AAA tested a variety of vehicles using both regular and premium fuels including ones like the Mazda Miata, that recommend premium, but don’t require it. The AAA study aimed to determine how vehicles performed with and without the optional, higher cost premium. The new AAA study found no significant improvements in power or fuel economy when premium was used in place of regular. Why does this matter now more than ever? Because as time passes, the delta between the price of regular and premium is widening. Once just ten percent more costly in price on average, premium fuels in the U.S. now have an average cost that is about 25% higher than regular unleaded. What do drivers get for that extra money? Pretty much nothing.
Fuel Efficiency – Premium vs.
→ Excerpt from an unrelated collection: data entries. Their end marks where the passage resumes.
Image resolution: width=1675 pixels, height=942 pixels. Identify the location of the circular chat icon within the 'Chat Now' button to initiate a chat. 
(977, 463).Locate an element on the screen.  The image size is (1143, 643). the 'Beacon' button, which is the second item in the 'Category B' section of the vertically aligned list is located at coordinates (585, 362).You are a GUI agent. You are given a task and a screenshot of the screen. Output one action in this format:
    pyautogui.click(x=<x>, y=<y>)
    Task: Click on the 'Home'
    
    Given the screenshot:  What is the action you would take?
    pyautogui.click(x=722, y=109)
Regular
In AAA testing of six different vehicles, five of the six had some measurable improvement in miles per gallon. One actually declined by 1%. If premium fuel was the same price as regular, clearly it would be worth using, but since it costs 25% more, seeking a slight gain of 1 to 5% in fuel efficiency is just bad economics. Note the allure here for automakers, however. It must be very tempting to rate vehicles using premium to eek out a slight improvement in fuel economy for overall Corporate Average Fuel Economy ratings and for advertisements.
Our top of the page image is a chart showing three of the country’s most popular family vehicles. The Malibu, Accord, and Sonata are all in the same vehicle category and all three have the same style engines. Each earns the same Combined MPG rating. However, the Malibu comes with a recommendation from GM that premium fuel be used. Down in the fine print, we have highlighted the annual fuel cost to operate the Malibu on premium versus the two very similar cars which use regular. Each year, the Malibu owner will pay $300 more for fuel. Over ten years, the Malibu will cost its owner $3,000 more, about ten percent of the cost of the vehicle. This is the real world cost of premium fuel to consumers in today’s fuel prices as calculated by the EPA.
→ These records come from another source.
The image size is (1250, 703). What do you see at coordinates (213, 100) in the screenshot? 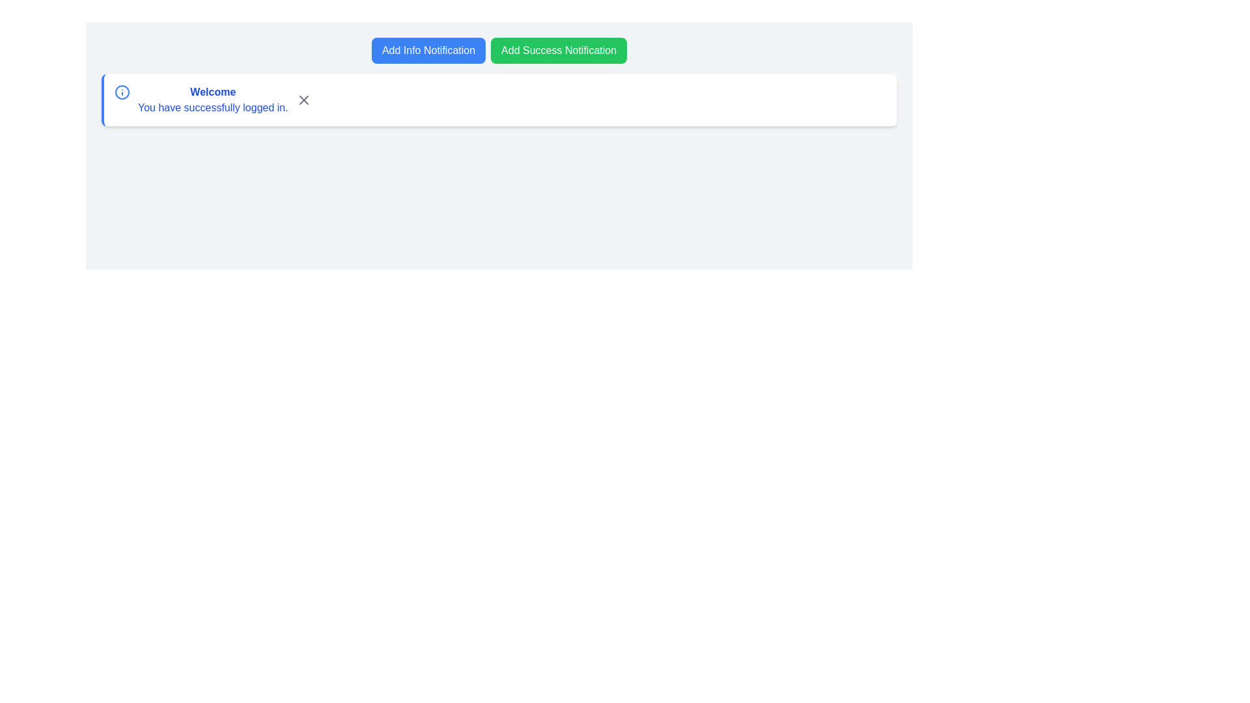
I see `the informational text block that notifies the user of a successful login, which is centrally positioned within a notification card, situated between an icon on the left and a close button on the right` at bounding box center [213, 100].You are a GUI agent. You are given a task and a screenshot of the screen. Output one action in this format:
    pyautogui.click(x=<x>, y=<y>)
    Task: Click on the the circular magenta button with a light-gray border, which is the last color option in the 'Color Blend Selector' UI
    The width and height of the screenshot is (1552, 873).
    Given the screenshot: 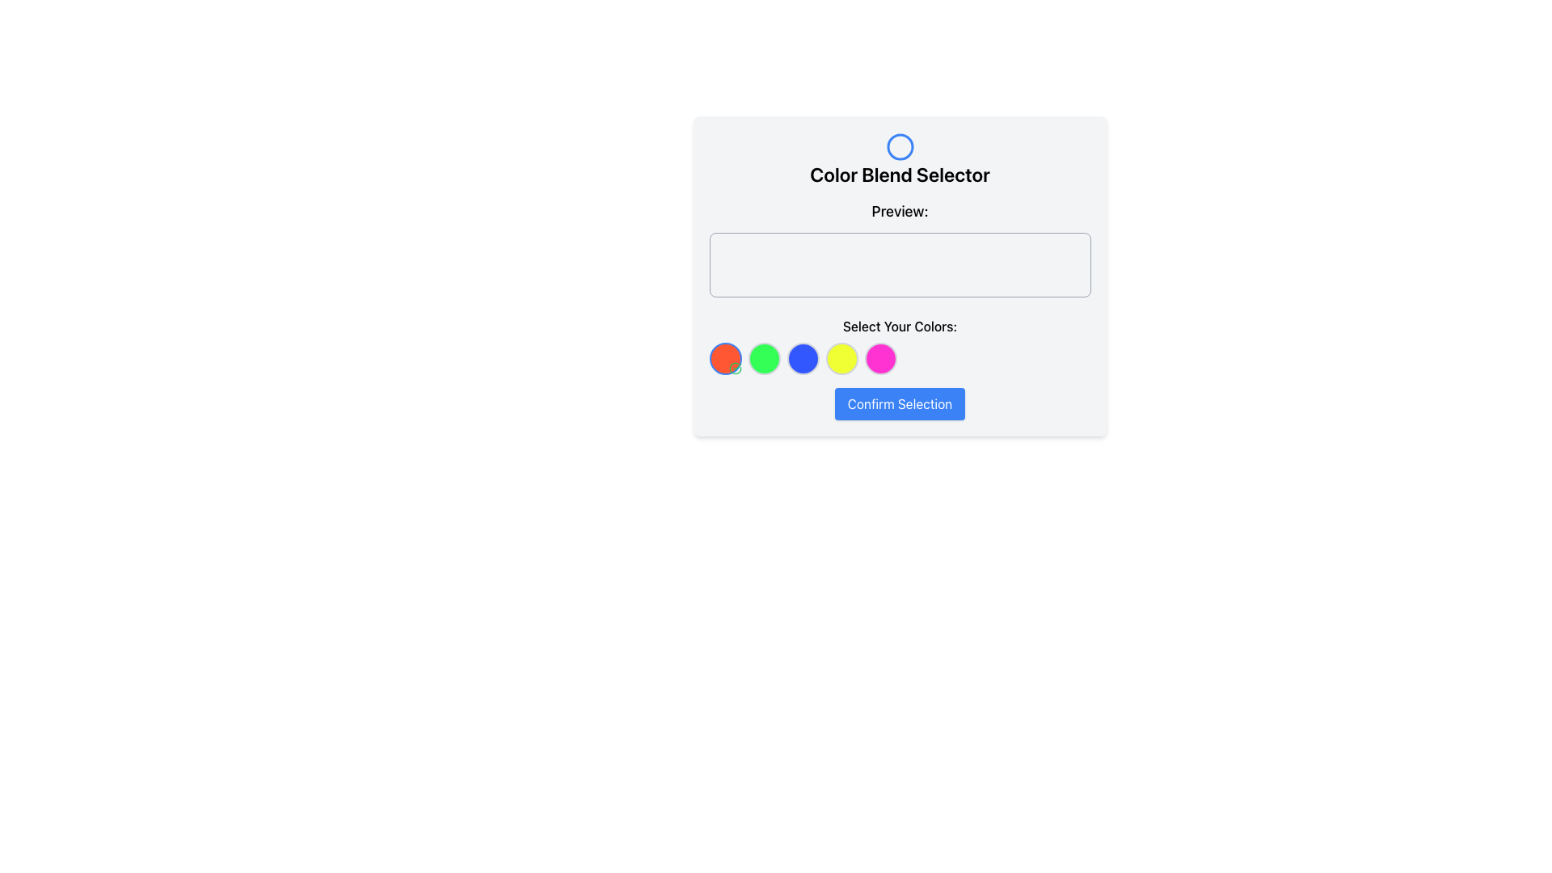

Power Ratings – Premium vs. Regular
If premium fuel offered some significant power advantages it could be argued that it is worth the cost, but the AAA study also measured power with and without premium. The results showed an average power benefit of premium of just 1.4%. In a car like the Malibu, Accord, or Sonata, that equates to about 3 horsepower more than the approximately 250 HP they already have. In a real-world scenario, that difference is unnoticeable.
Don’t take our word for it, Consumer Reports did back to back performance testing of two mainstream cars that recommended premium. The resulting report is titled “Don’t Bother.” The vehicles sounded and felt the same, and 0-60 MPH times were identical with both fuels.
Premium vs. Regular – Detergents
Standing at the pump, we are bombarded with advertisements warning us that only the premium grades will protect our engines. There are even images showing gunked up engines that ran on “other fuels” versus nice clean and shiny parts exposed only to that brand’s premium. The problem is, all motor fuels used in America meet the minimum detergent levels required to keep your engine operating properly. And your automaker’s service department is also going to add high doses of fuel system cleaning solutions periodically to help keep the parts inside operating as they should. The Top Tier fuels, those brands we all know by name, even go so far as to promise that all of their grades meet their self-imposed high standards.
The Rare Exceptions
In ultra-high performance vehicles like supercharged Corvettes and twin-turbo track beasts from Europe, small percentage increases in power can and do add up to a performance edge owners and racers will want. When given the chance to create an engine that REQUIRES premium fuel, automakers can maximize the tuning to make the most of the fuel. If you own one of these rare vehicles, you already know that using premium is the smart move. However, if you have a more mainstream vehicle and are using premium, it may be time to step back and ask yourself what you could do with an extra three hundred bucks at Christmas time each year.